▸ Exercise data:
━━━━━━━━━━━━━━━━━━━━━━━━━━━━━━

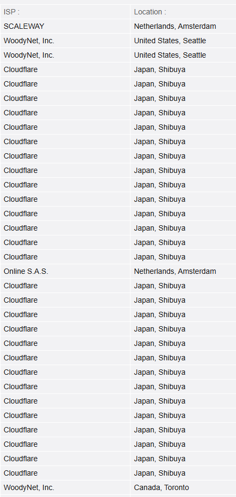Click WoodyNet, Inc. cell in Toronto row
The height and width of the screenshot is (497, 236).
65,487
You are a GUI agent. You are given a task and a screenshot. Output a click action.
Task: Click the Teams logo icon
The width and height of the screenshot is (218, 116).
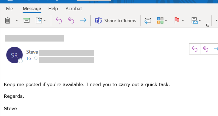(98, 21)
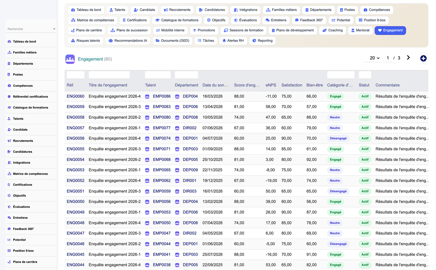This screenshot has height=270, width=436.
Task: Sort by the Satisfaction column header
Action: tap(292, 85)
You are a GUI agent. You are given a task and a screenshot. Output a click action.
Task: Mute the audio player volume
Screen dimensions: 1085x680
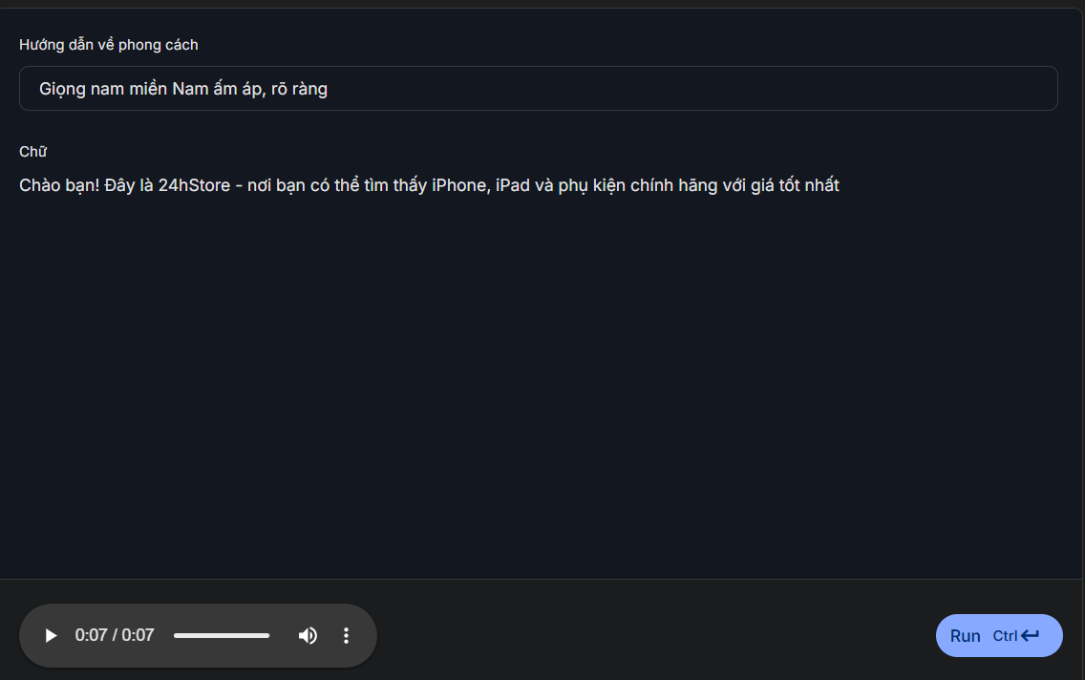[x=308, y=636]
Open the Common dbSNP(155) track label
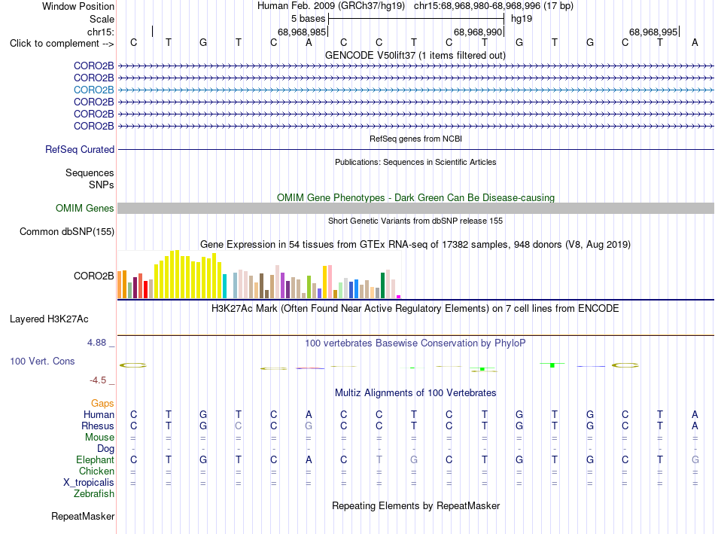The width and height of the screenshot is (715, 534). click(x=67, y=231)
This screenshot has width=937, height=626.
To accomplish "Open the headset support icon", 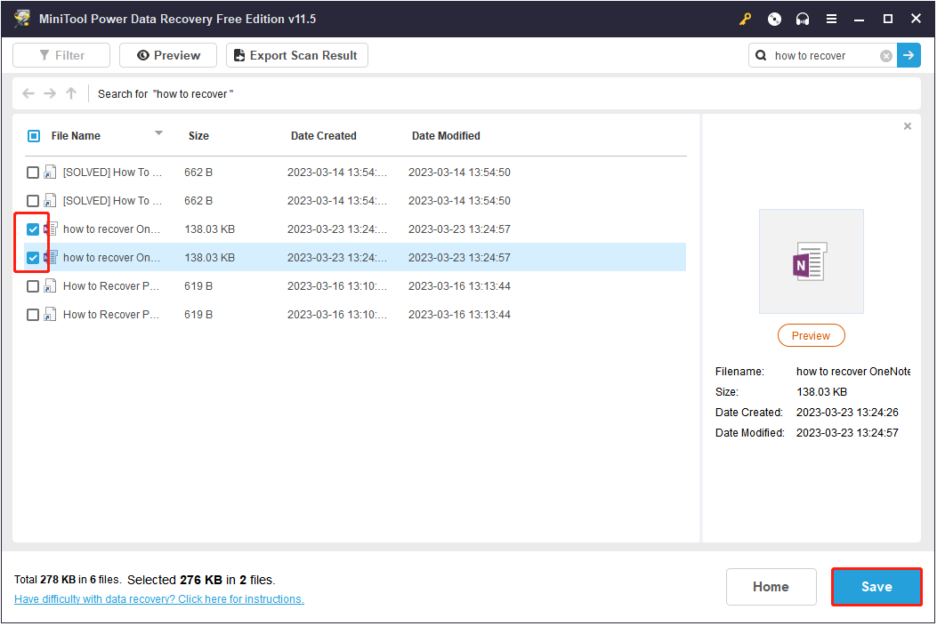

━━━━━━━━━━━━━━━━━━━━━━━━━━━━━━

The needed output is the lines from the one with "Task: Click the Teams logo icon" through the end of the listing, written out exactly, both ends included, pictures excluded.

Task: Click the Teams logo icon
The width and height of the screenshot is (218, 116).
(98, 21)
This screenshot has height=270, width=436.
Task: Sort by the Satisfaction column header
Action: tap(292, 85)
You are a GUI agent. You are given a task and a screenshot. Output a click action.
Task: Mute the audio player volume
Screen dimensions: 1085x680
[x=308, y=636]
Open the Common dbSNP(155) track label
The width and height of the screenshot is (715, 534). click(x=67, y=231)
This screenshot has width=937, height=626.
To accomplish "Open the headset support icon", 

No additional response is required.